Dad’s address a highlight of Victims’ Week

4/7/2014
BY JENNIFER FEEHAN
BLADE STAFF WRITER
  • CTY-victim06-4-7

    Thomas Boyd’s 17-year-old stepdaughter, Shynerra Grant, was shot to death in 2005 by her ex-boyfriend.

  • Thomas Boyd’s 17-year-old stepdaughter, Shynerra Grant, was shot to death in 2005 by her ex-boyfriend.
    Thomas Boyd’s 17-year-old stepdaughter, Shynerra Grant, was shot to death in 2005 by her ex-boyfriend.

    It’s not uncommon for parents to ask Thomas Boyd what they can do to keep their children safe from violence.

    Mr. Boyd, whose 17-year-old stepdaughter, Shynerra Grant, was shot to death by her ex-boyfriend, tells them simply: Be involved. Walk with them, and talk with them.

    “If you have somebody who’s in a relationship, be involved. Don’t overdominate. Understand,” he said. “Did I agree with everything going on? No. Could it have been different? Yes.”

    Mr. Boyd, who completed his master’s thesis on teen dating violence after Shynerra’s death in 2005, will speak at 10:30 a.m.

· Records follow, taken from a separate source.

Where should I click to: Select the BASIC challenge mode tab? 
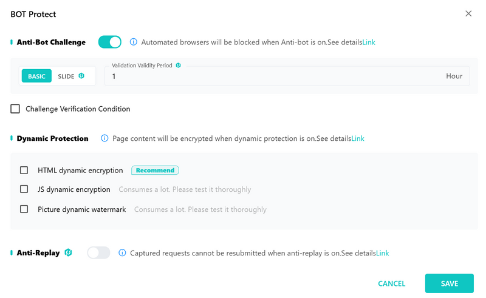36,76
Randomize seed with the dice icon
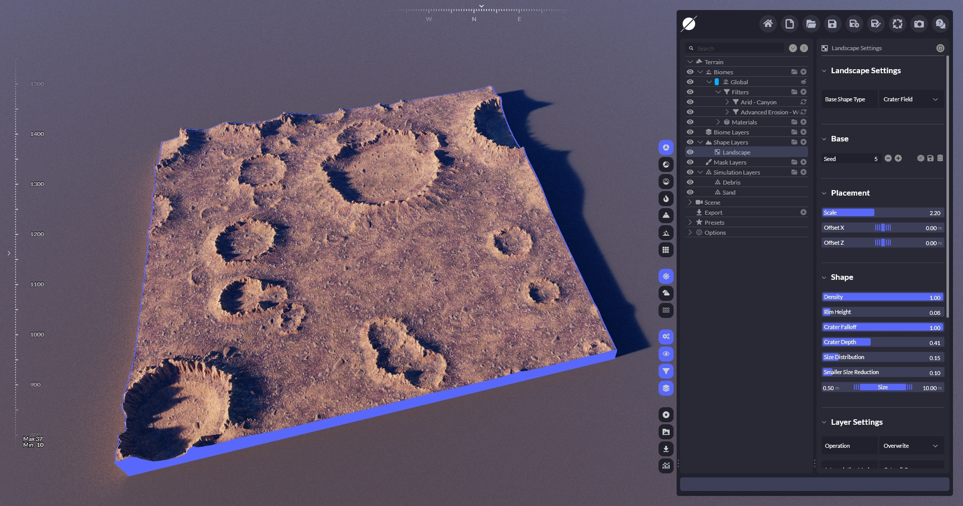This screenshot has width=963, height=506. (920, 158)
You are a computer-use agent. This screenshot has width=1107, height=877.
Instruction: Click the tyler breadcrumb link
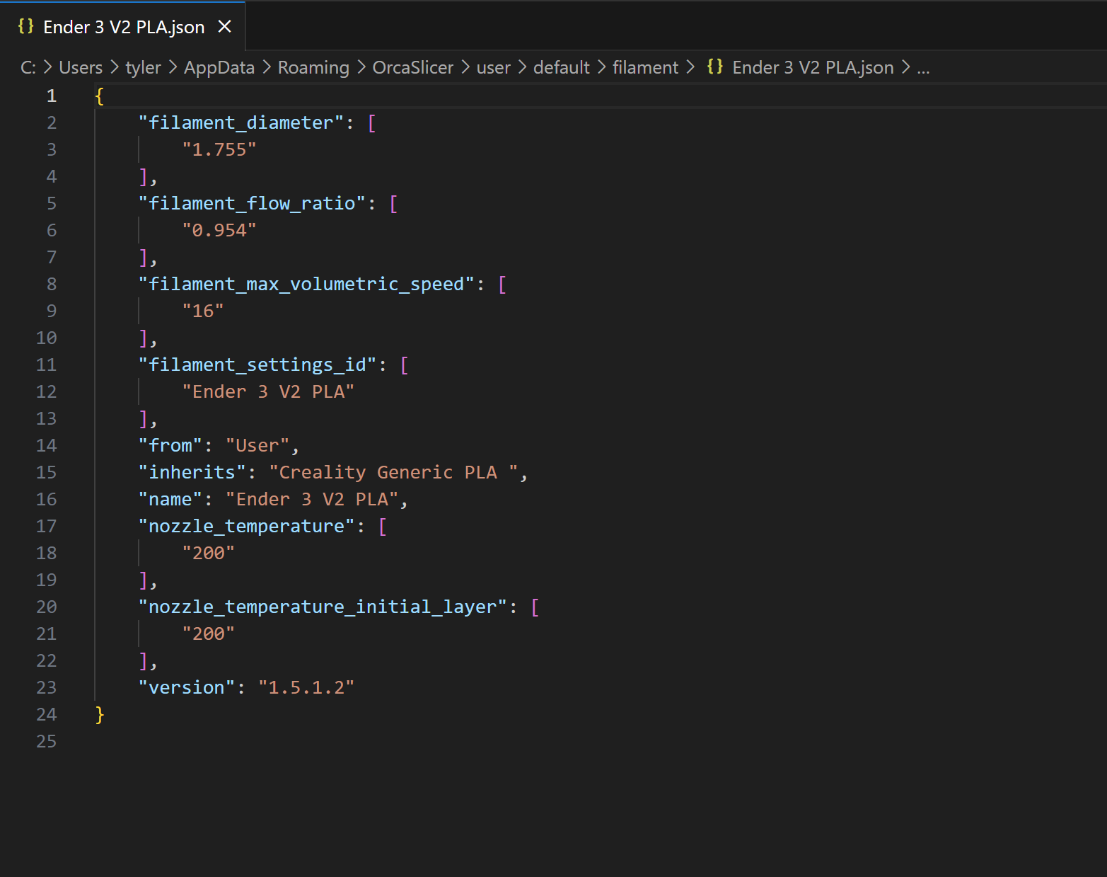click(143, 67)
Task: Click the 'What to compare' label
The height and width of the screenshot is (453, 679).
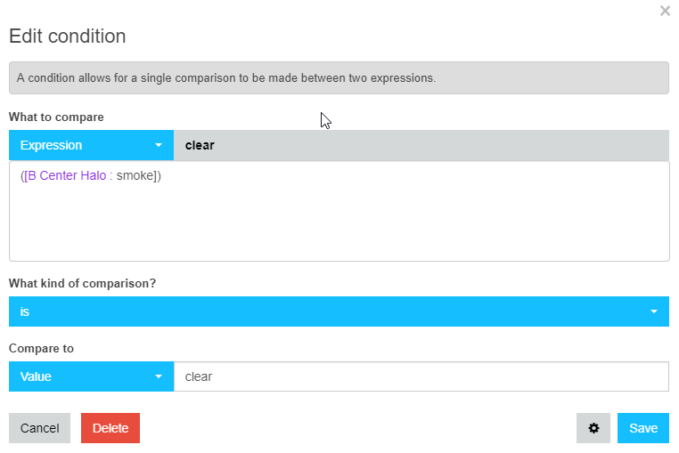Action: 56,117
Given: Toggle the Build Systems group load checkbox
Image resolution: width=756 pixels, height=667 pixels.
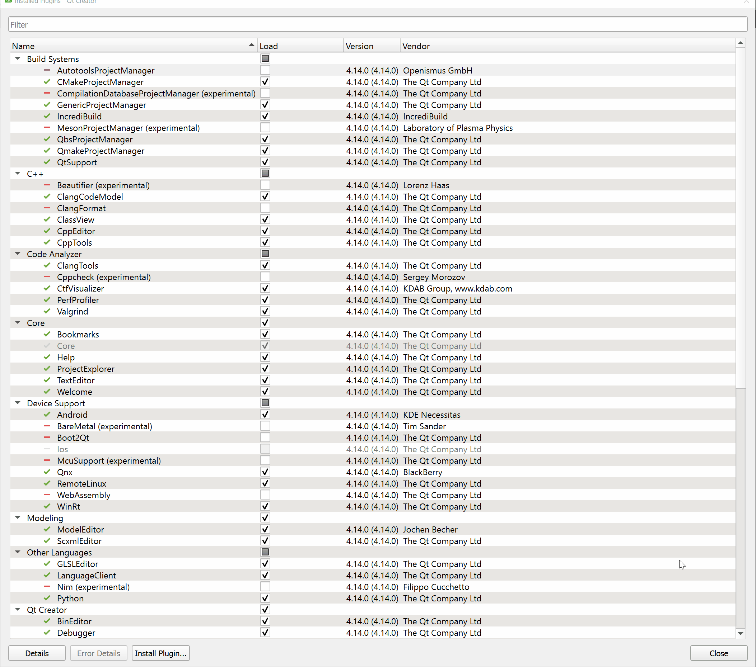Looking at the screenshot, I should pyautogui.click(x=265, y=59).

Tuesday at the Mulford Library at the University of Toledo Health and Science Campus as part of National Crime Victims’ Rights Week.

    The event, “Give Hope a Hand: Turning Victims into Survivors,” runs from 8:30 to 11:30 a.m. Open to the public, the resource fair is aimed at people who at times are the first to come into contact with victims of crimes, said Lynn Carder, director of the Toledo-Lucas County Victim-​Witness Assistance program, which works with victims as the offender’s criminal case winds its way through Common Pleas Court.

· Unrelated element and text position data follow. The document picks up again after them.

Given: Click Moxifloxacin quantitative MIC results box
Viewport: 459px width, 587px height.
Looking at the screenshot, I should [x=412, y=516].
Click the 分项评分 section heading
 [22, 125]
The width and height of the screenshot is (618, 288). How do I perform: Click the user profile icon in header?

    “We want to get information into the hands of victims as soon as possible,” she said. “Their case might not come to the judicial system right away for a variety of reasons, so by getting information into the hands of first-line responders — emergency room personnel, teachers, Block Watch captains, church leaders — victims are more likely to get the information they need.”

    In 2004 — a year before her murder — Shynerra Grant had broken up with her boyfriend, Antonio Rogers, because she felt he was getting too serious. She went to the prom with another boy, and Rogers went to her mother’s house and assaulted Shynerra, breaking her jaw, Mr. Boyd said.

    “After that, she told me, ‘Nobody’s ever going to put their hands on me again,’ and I said, ‘When a man puts his hands on a woman, that is always going to escalate to another level every time because he wants to make sure he’s in control,’ ” Mr. Boyd recalled.

    At the time, juveniles like Shynerra could not get court-ordered protection orders.

    The law applied only to victims and defendants who were married or living together — something that in the years that followed Shynerra’s murder, Mr. Boyd and Shynerra’s mother, Cheryl, worked to change.

    In 2010, then-Gov. Ted Strickland signed “Shy-nerra’s Law,” which allows juvenile courts to issue and enforce protection orders that protect one minor from another. Mr. Boyd said he believes the law is making a difference, though it came too late for Shynerra.

    She had just graduated from Start High School, where she was a cheerleader, and had landed a full scholarship to Wilberforce University. Her death, on Father’s Day, 2005, reverberates still.

    “I have young nieces and nephews who are still angry because they loved her,” Mr. Boyd said. “It hurts them, and they’re scared about getting into a relationship. ... The pain never goes away, not really, because I think about my daughter every day.”

    Barbara Jordan, Project Access program coordinator at the Family and Child Abuse Prevention Center, said Mr. Boyd’s message is a powerful one.

    “He talks about how [her murder] just rippled through his entire family,” she said. “It happened to his daughter, but it happened to a mother, a father. It happened to her friends.”

    He also breaks the myth that domestic violence only happens to “those women.”

    “People don’t realize it’s young girls going to good schools, good girls with a proper upbringing,” Ms. Jordan said.

    Tuesday’s event is sponsored by the Toledo-Lucas County Victim-Witness Assistance program, Parents of Murdered Children, the Family and Child Abuse Prevention Center, Advocates for Basic Legal Equality, Equal Justice For All, Legal Aid of Western Ohio, and the YWCA.